EXCERPTED TEXT

------------------------------------

Overview
- Line number: 308
- Termini: Solothurn; Bern;

Service
- Operator(s): Regionalverkehr Bern-Solothurn

Technical
- Line length: 29.71 km (18.46 mi)
- Number of tracks: 1–2
- Track gauge: 1,000 mm (3 ft 3+3⁄8 in)
- Electrification: 1250 V DC overhead catenary
- Maximum incline: 3.0%

= Solothurn–Worblaufen railway =

Railway line in Switzerland

The Solothurn–Worblaufen railway is a 29.71 km, metre-gauge and electrified railway in the cantons of Bern and Solothurn in Switzerland. The Solothurn–Zollikofen section was opened in 1916 by the Elektrische Schmalspurbahn Solothurn–Bern (Solothurn–Bern Electric Narrow-gauge Railway, ESB), which was merged with the Bern–Zollikofen Railway to form the Solothurn-Zollikofen-Bern Bahn (Solothurn-Zollikofen-Bern Railway, SZB) in 1922. The Zollikofen–Worblaufen line was opened in 1924, allowing trains to run directly between Bern and Solothurn (until then passengers had to change in Zollikofen). The two companies were merged into the Regionalverkehr Bern-Solothurn (RBS) in 1984. Passenger traffic is now integrated into the Bern S-Bahn, while operation of the remaining freight traffic was transferred to SBB Cargo in December 2012.

The line is served by line S8 and RE5 (RegioExpress) services. Worblaufen is the centre of operations and also has a depot and the RBS workshop. All trains run from Worblaufen ro Bern on the Zollikofen–Bern railway .

------------------------------------

GIVEN INSTRUCTION 1
Reproduce the part of the railway article that begins at the words "The line is" and stops after "Zollikofen–Bern railway .".
The railway article and the listing that follows have no connection to each other.

------------------------------------

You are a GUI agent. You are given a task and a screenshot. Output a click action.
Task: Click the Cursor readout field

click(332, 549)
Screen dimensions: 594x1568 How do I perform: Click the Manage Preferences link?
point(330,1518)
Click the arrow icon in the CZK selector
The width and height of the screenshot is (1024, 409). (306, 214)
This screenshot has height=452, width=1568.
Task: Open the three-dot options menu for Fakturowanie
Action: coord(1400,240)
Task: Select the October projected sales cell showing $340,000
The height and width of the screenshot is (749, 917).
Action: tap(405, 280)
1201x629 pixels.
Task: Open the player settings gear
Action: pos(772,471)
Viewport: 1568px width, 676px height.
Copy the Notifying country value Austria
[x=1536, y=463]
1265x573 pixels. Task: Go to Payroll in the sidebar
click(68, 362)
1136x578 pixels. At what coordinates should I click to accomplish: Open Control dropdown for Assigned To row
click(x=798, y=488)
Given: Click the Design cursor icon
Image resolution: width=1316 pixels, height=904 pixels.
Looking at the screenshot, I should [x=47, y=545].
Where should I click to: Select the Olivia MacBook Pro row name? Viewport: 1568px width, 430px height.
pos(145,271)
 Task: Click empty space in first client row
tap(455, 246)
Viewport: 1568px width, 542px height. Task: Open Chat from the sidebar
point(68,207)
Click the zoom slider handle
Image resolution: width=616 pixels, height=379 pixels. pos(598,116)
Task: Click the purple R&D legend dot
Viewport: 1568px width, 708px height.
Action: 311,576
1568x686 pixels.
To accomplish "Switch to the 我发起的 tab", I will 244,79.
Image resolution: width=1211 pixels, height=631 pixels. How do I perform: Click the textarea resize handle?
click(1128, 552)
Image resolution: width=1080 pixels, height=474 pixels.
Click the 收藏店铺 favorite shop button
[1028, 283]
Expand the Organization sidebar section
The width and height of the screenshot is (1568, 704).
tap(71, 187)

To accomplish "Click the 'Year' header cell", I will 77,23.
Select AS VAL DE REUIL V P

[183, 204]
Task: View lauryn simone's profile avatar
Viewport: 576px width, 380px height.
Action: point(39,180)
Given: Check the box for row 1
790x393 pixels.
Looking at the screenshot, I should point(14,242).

------------------------------------

GIVEN INSTRUCTION 2
Transcribe the listing word for word, beginning at its first line and stopping after the line that has "Action: 311,576".

TASK RESPONSE 1
The line is served by line S8 and RE5 (RegioExpress) services. Worblaufen is the centre of operations and also has a depot and the RBS workshop. All trains run from Worblaufen ro Bern on the Zollikofen–Bern railway .

TASK RESPONSE 2
You are a GUI agent. You are given a task and a screenshot. Output a click action.
Task: Click the Cursor readout field

click(332, 549)
Screen dimensions: 594x1568 How do I perform: Click the Manage Preferences link?
point(330,1518)
Click the arrow icon in the CZK selector
The width and height of the screenshot is (1024, 409). (306, 214)
This screenshot has height=452, width=1568.
Task: Open the three-dot options menu for Fakturowanie
Action: coord(1400,240)
Task: Select the October projected sales cell showing $340,000
The height and width of the screenshot is (749, 917).
Action: tap(405, 280)
1201x629 pixels.
Task: Open the player settings gear
Action: pos(772,471)
Viewport: 1568px width, 676px height.
Copy the Notifying country value Austria
[x=1536, y=463]
1265x573 pixels. Task: Go to Payroll in the sidebar
click(68, 362)
1136x578 pixels. At what coordinates should I click to accomplish: Open Control dropdown for Assigned To row
click(x=798, y=488)
Given: Click the Design cursor icon
Image resolution: width=1316 pixels, height=904 pixels.
Looking at the screenshot, I should [x=47, y=545].
Where should I click to: Select the Olivia MacBook Pro row name? Viewport: 1568px width, 430px height.
pos(145,271)
 Task: Click empty space in first client row
tap(455, 246)
Viewport: 1568px width, 542px height. Task: Open Chat from the sidebar
point(68,207)
Click the zoom slider handle
Image resolution: width=616 pixels, height=379 pixels. pos(598,116)
Task: Click the purple R&D legend dot
Viewport: 1568px width, 708px height.
Action: 311,576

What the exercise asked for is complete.